For the copy, please give all of the data again exactly and leave the pictures out.

---*---

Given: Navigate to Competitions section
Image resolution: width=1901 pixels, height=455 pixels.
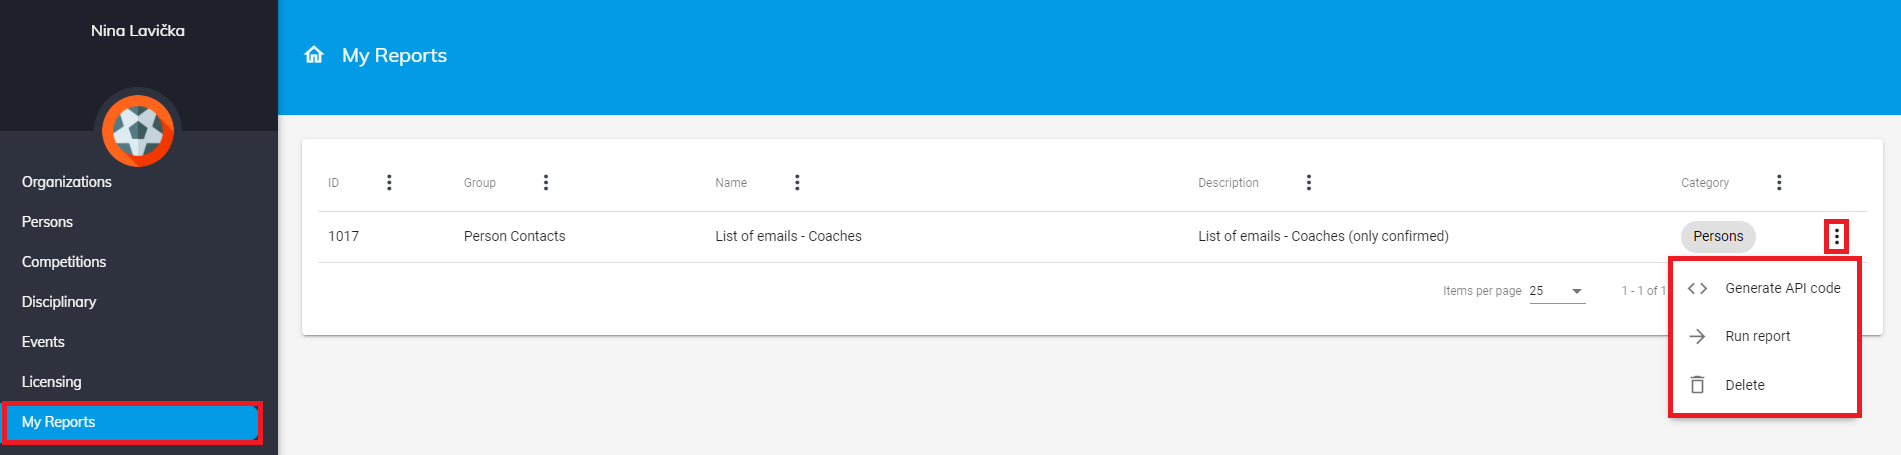Looking at the screenshot, I should (x=64, y=262).
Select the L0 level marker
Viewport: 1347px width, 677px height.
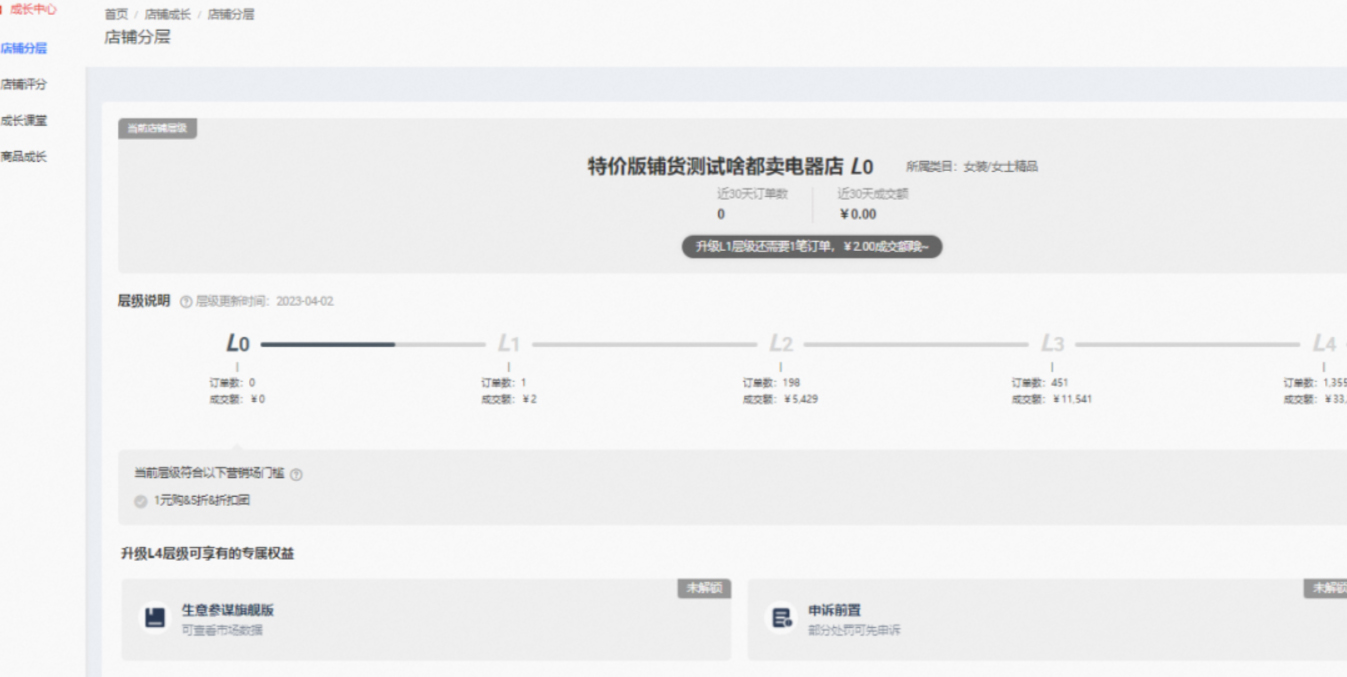pos(237,344)
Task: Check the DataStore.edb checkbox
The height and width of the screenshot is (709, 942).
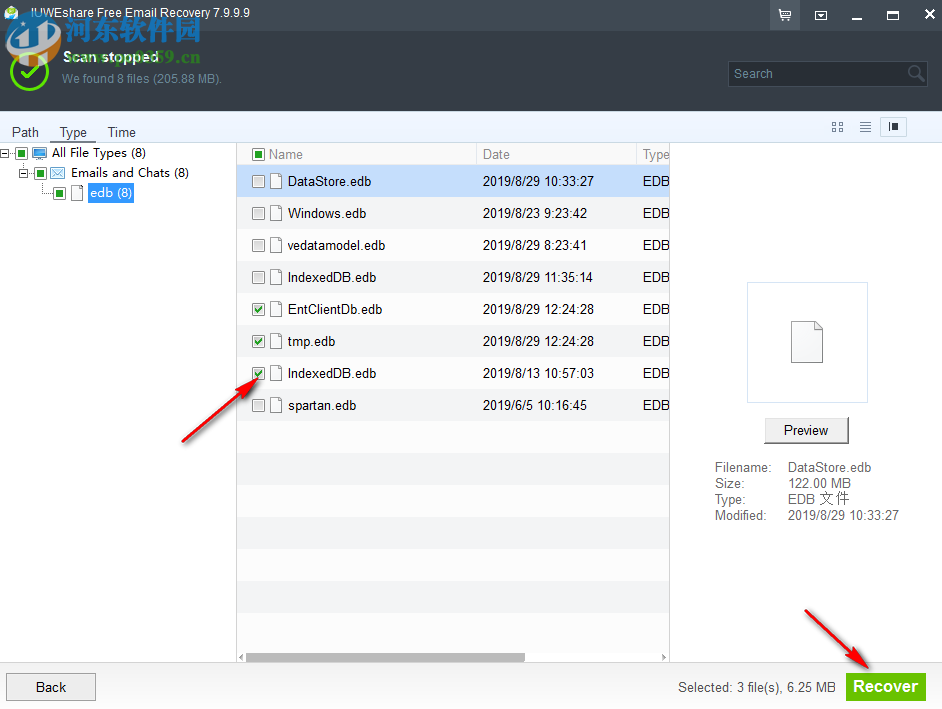Action: [258, 181]
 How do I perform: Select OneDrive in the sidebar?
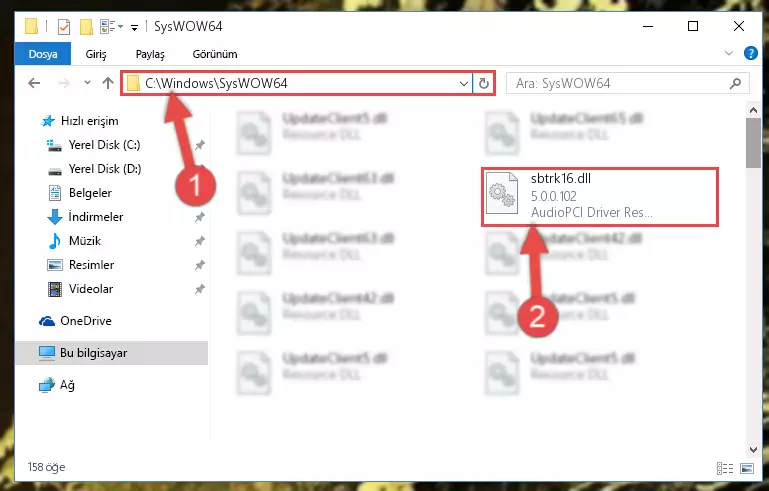[x=86, y=321]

---*---

### ANSWER FOR THE TASK
Given: Navigate to Competitions section
Image resolution: width=1901 pixels, height=455 pixels.
Looking at the screenshot, I should (x=64, y=262).
Select the L0 level marker
Viewport: 1347px width, 677px height.
pos(237,344)
Task: Check the DataStore.edb checkbox
The height and width of the screenshot is (709, 942).
Action: [258, 181]
 How do I perform: Select OneDrive in the sidebar?
[x=86, y=321]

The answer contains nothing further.